甲斐性

ぼくは、情けないことに家族を経済的に十分やしなう稼ぎを得られてない。この歳にもなって、つくづく無力さに嫌になるが、副業もできずほかで生計を立つこともできない。かつて、育児や家事もできた期間を与えられたことは人生において喜ばしい宝物になったが、はていざ働けども、生計は真っ赤っかの赤字である。かといって、仕事をダラダラするのは国賊だとおもうし、そもそも性に合わない。ダラダラと仕事の遅い者、質の低い仕事をする者のほうが、稼ぎが多い。
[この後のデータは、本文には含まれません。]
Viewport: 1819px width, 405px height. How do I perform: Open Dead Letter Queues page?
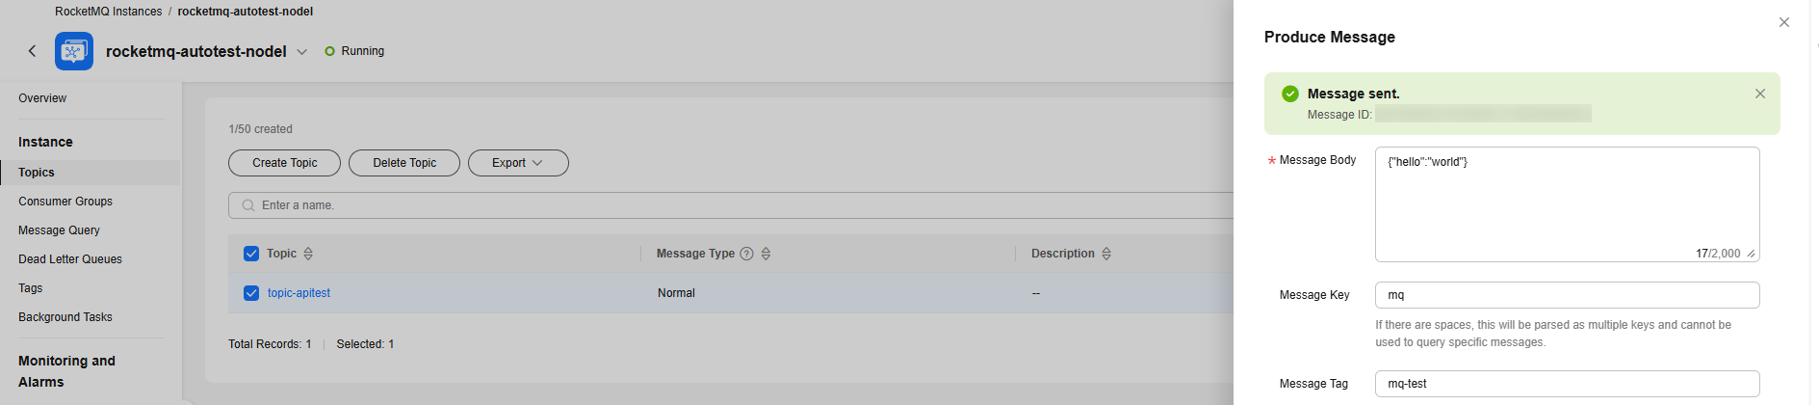[x=70, y=259]
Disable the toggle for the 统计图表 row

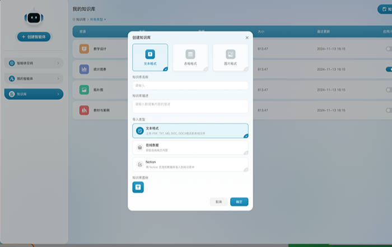pos(388,69)
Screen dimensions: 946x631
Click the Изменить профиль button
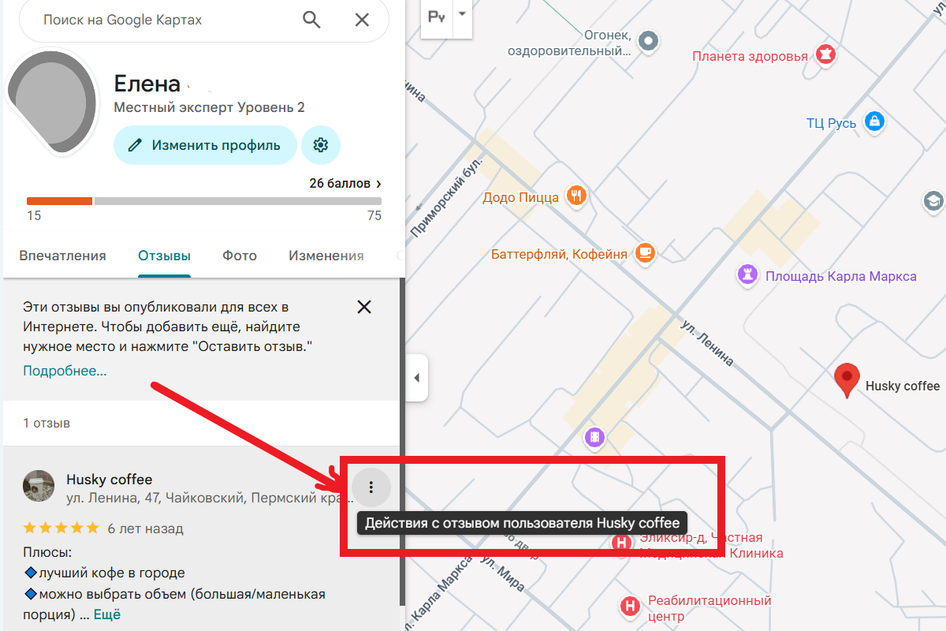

この制度、ほとほと理解に苦しむが、屈したくもない。だれからもそこまで求めてないことをかってにやろうとして、たいへんになって、もがくことを繰り返している。かといって、水準をさげてことなかれ、で済ませばそれこそ存在意義はない。外部から入った身だからできることを見つけて、なるべく役にたたないと税金をもらう資格はない。

長く勤めるほど、公務員の給与体系は退職金を考えても有利らしい。若い頃のがんばりは、ダラダラ過ごす老年期に返ってくるというものだ。そんな人質のようなシステムに甘んじて残りの人生を売るのはごめんだ。そのシステムが、居座る怠惰な年長者の溜まり場をつくり、天下りのシステムを存続させる。そう批判しておいて、自分がその道をゆくのはだれよりも恥ずかしい。

もう貯金もない。この春の人事がどうなるかで、背に腹は変えられぬ、家族を養えるように、そろそろ路線を変えることも視野にいれなくてはならないのかもしれない。「役に立ったし、少しは税金もらってもいいかな」と自分が納得できる今のうちに去るべきな気がする。

だだぼくは、この9年間の仕事を通して、全体の奉仕者である公務員に与えられたミッションは素晴らしいと思うし、眠っているだけで、可能性はまだまだある。生業としてやることは誇りでやりがいもある。やっていることは日々地味ではあるが。気に食わないのは人事制度や、それに甘んじて、思考せずダラダラしている一部の組織、なんでも事勿れで済ませようとする可能性を潰す風土なのだ。

父と母は小さな自営業で、二人だけでがむしゃらなら働き、生計をたて、ぼくを育ててくれた。つくづく、親の偉大さを痛感する。悔しいが、なにもかも足元にも及ばない。

アメリカに留学した医師の古い友人二人は、日本では稼ぎがもちろんいい方だけど、あちらでは生活保護の対象の年収になるという。同じ仕事をしてるアメリカの医師の年収は5倍。経済成長しつづけている国と、停滞した国の違い。日本の大学で最先端の研究をする医師たちがこうだ。さすがに、職業をつく国を間違えたと、嘆いていた。かといって、開業医になることは選ばない。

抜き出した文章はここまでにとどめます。